━━ Exercise input

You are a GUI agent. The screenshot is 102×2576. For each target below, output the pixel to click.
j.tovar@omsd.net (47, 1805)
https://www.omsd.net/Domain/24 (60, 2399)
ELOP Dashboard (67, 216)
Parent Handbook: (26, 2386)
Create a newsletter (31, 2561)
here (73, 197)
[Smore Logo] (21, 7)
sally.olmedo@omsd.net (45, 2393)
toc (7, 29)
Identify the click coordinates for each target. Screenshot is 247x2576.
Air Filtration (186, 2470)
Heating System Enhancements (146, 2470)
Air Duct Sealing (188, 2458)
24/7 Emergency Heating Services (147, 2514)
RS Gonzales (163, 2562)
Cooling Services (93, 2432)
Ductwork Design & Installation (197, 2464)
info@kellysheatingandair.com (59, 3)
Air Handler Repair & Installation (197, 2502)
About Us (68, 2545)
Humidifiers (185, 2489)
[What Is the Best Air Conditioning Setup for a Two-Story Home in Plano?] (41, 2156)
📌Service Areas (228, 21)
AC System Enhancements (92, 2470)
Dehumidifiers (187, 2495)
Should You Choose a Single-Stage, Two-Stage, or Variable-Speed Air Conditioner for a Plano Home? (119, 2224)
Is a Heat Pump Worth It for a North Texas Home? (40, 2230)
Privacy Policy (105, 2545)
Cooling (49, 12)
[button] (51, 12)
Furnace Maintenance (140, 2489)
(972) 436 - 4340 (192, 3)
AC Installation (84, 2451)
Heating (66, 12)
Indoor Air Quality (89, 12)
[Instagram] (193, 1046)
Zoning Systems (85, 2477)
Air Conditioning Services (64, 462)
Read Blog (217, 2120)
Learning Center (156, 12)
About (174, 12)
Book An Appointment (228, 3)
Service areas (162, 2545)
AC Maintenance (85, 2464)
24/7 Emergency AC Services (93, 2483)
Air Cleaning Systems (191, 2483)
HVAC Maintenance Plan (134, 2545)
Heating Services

━━━━

Description of the task: Starting at the first line of the records above, please copy every line exactly through the line containing "Should You Choose", and stop there.

Output:
You are a GUI agent. The screenshot is 102×2576. For each target below, output the pixel to click.
j.tovar@omsd.net (47, 1805)
https://www.omsd.net/Domain/24 (60, 2399)
ELOP Dashboard (67, 216)
Parent Handbook: (26, 2386)
Create a newsletter (31, 2561)
here (73, 197)
[Smore Logo] (21, 7)
sally.olmedo@omsd.net (45, 2393)
toc (7, 29)
Identify the click coordinates for each target. Screenshot is 247x2576.
Air Filtration (186, 2470)
Heating System Enhancements (146, 2470)
Air Duct Sealing (188, 2458)
24/7 Emergency Heating Services (147, 2514)
RS Gonzales (163, 2562)
Cooling Services (93, 2432)
Ductwork Design & Installation (197, 2464)
info@kellysheatingandair.com (59, 3)
Air Handler Repair & Installation (197, 2502)
About Us (68, 2545)
Humidifiers (185, 2489)
[What Is the Best Air Conditioning Setup for a Two-Story Home in Plano?] (41, 2156)
📌Service Areas (228, 21)
AC System Enhancements (92, 2470)
Dehumidifiers (187, 2495)
Should You Choose a Single-Stage, Two-Stage, or Variable-Speed Air Conditioner for a Plano Home? (119, 2224)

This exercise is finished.